From here the next step would be:
$$\lim_{n \rightarrow \infty}\int_{\epsilon}^{\pi} \frac{\sin(nx)}{nx} dx \leq \lim_{n \rightarrow \infty} \int_{\epsilon}^{\pi}\frac{1}{n \epsilon} = \lim_{n \rightarrow \infty} \frac{\pi - \epsilon}{n \epsilon} = 0$$
Question 2: We established that the upper bound went to 0. I take it this implies that our integral goes to zero as well? Is this what we have to accept because it is extremely difficult to compute our integral explicitly?
From here a similar procedure would occur with the other portion of the integral. The same questions I have about these two steps appear there.
Question 3: What is the purpose of this procedure? Is it because this is a hard integral to compute explicitly and as such we have to find approximate ways to establish what the integral is? Why do we take the limit towards a troublesome endpoint of the inner function ?
Note: I'm aware that there is a solution to this problem in another post, but I wanted to get clarity on some of the intricacies that are spinning my head.
Here is the original solution: Prove that $\lim_{n\rightarrow \infty} \int_{0 }^{\pi} \frac{\sin(nx)}{nx}dx=0$
1) We're just trying to get a bound on the integrand, and hence on the integral, exactly as you showed in your next step.
2) The fact that $\frac{\sin(nx)}{nx}\ge -\frac{1}{n\epsilon}$ gives you a lower bound of zero.
3) Yes, the purpose is to use other techniques in lieu of a closed form solution for the integral. Indeed, this integral is a non-elementary special function, the sine-integral function, and although we could just look up the asymptotic behavior of this (which is effectively what is being done in the solution that transforms to $\frac{1}{n}\int_0^{\pi n}\frac{\sin(x)}{x}dx$ and then notes that $\int_0^\infty \frac{\sin x}{x}dx=\frac{\pi}{2}$) this somewhat misses the point.

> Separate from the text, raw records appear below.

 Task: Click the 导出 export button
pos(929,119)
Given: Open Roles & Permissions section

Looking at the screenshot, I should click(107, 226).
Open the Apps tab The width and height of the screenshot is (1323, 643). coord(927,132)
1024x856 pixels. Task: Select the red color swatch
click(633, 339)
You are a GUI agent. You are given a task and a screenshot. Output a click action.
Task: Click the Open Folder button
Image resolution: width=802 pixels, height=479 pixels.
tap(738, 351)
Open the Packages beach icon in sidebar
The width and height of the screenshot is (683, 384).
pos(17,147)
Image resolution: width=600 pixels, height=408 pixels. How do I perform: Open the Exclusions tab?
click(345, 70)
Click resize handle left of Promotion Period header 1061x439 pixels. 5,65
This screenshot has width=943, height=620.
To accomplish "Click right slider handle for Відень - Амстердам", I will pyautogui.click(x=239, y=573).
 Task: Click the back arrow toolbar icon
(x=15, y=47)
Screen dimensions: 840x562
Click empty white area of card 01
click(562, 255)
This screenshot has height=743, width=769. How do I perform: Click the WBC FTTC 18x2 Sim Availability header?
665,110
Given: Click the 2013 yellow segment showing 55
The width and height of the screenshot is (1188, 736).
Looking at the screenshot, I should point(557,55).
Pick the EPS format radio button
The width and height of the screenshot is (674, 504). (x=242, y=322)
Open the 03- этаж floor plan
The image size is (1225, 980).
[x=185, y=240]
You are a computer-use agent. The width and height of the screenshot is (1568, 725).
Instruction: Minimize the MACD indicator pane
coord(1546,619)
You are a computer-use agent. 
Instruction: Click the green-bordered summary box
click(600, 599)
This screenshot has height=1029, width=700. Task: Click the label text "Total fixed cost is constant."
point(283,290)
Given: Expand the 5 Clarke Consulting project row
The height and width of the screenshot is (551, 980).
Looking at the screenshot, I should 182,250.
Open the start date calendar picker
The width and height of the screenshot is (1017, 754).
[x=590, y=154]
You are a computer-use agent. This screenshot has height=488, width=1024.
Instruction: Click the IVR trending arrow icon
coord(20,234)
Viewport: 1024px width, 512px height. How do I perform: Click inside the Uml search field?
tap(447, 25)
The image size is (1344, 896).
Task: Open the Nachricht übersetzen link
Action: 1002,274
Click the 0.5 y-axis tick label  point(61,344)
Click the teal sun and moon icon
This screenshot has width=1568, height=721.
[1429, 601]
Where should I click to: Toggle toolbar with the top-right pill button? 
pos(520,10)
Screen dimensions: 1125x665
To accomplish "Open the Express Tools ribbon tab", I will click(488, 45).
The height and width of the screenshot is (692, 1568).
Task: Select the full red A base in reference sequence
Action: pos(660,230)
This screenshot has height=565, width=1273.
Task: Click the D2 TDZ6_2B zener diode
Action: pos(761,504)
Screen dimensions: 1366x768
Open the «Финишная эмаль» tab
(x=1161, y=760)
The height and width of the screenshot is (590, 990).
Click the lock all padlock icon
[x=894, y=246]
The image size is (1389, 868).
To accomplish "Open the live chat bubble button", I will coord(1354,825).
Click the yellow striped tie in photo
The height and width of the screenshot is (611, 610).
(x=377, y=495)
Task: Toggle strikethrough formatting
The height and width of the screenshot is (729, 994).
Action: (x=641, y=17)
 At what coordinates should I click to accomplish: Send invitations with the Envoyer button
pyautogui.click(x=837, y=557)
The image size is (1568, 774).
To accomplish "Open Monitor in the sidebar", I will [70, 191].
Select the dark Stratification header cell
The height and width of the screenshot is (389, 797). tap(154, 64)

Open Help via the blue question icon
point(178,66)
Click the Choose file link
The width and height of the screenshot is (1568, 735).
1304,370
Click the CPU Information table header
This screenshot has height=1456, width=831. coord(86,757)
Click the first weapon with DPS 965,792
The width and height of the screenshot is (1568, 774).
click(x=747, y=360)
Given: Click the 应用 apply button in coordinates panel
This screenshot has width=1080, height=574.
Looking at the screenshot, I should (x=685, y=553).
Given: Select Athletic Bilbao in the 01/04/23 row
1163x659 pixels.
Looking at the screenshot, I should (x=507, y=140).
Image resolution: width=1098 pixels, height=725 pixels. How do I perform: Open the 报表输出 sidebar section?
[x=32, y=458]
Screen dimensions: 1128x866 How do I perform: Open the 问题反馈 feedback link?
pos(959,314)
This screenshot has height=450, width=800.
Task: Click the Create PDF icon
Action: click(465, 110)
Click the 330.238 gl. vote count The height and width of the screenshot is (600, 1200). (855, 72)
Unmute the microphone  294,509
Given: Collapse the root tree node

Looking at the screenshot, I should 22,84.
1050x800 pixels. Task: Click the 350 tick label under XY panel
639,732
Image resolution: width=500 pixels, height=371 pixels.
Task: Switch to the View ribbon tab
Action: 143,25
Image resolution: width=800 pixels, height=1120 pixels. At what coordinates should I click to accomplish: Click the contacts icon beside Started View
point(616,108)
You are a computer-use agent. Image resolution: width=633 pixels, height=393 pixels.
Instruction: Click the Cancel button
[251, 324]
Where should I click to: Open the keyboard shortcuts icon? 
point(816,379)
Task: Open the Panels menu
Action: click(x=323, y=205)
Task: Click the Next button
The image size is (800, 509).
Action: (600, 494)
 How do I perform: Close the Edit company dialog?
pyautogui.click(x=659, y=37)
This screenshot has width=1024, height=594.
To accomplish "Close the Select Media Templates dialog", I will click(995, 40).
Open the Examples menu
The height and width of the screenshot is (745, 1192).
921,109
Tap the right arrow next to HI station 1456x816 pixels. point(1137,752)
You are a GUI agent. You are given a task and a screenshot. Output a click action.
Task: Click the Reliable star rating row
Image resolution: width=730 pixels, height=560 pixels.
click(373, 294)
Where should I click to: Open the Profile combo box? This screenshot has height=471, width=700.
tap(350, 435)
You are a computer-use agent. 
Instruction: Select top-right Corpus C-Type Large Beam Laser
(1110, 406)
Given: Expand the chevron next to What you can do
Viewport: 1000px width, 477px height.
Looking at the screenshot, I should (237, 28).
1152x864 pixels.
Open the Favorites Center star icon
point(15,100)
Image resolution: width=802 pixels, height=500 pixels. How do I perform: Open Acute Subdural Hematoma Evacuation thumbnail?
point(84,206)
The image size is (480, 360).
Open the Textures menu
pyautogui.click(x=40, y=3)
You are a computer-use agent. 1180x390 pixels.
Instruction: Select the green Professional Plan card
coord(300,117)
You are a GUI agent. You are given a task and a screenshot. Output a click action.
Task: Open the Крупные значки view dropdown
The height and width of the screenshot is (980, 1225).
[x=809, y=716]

The reason we cut off $\epsilon>0$ is actually not due to any irregularity with the integrand there: the integrand is completely regular at the origin. It is actually just so our bounding function has the nice form $\frac{1}{n\epsilon}$ that decays with $n$ whereas $\frac{\sin(nx)}{nx}$ always goes to one at the origin. Really we could just bound it with the piecewise function that is $1$ below $\epsilon$ and $\frac{1}{n\epsilon},$ which is exactly what's being done when the integral gets split up and the lower piece is seen to be bounded by $\epsilon$.
(However, note that it is in fact often a good idea to split up the integral when one or both of the endpoints have singular behavior in the integrand.)
For clarity, here is a paraphrase of the solution: For any given $\epsilon>0,$ we have $\left|\frac{\sin(nx)}{nx}\right|\le 1$ for $x\le \epsilon$ and $\left|\frac{\sin(nx)}{nx}\right|\le \frac{1}{n\epsilon}$ for $x\ge \epsilon.$ Hence $$ \left|\int_0^\pi \frac{\sin(nx)}{nx}dx\right|\le \int_0^\pi\left|\frac{\sin(nx)}{nx}\right|dx\le \int_0^\epsilon dx + \int_\epsilon^\pi\frac{1}{n\epsilon}dx = \epsilon + \frac{\pi-\epsilon}{n\epsilon}.$$ So we have $$\lim_{n\to\infty} \left|\int_0^\pi \frac{\sin(nx)}{nx}dx\right|\le \epsilon.$$ Since $\epsilon$ was arbitrary, the limit must be zero.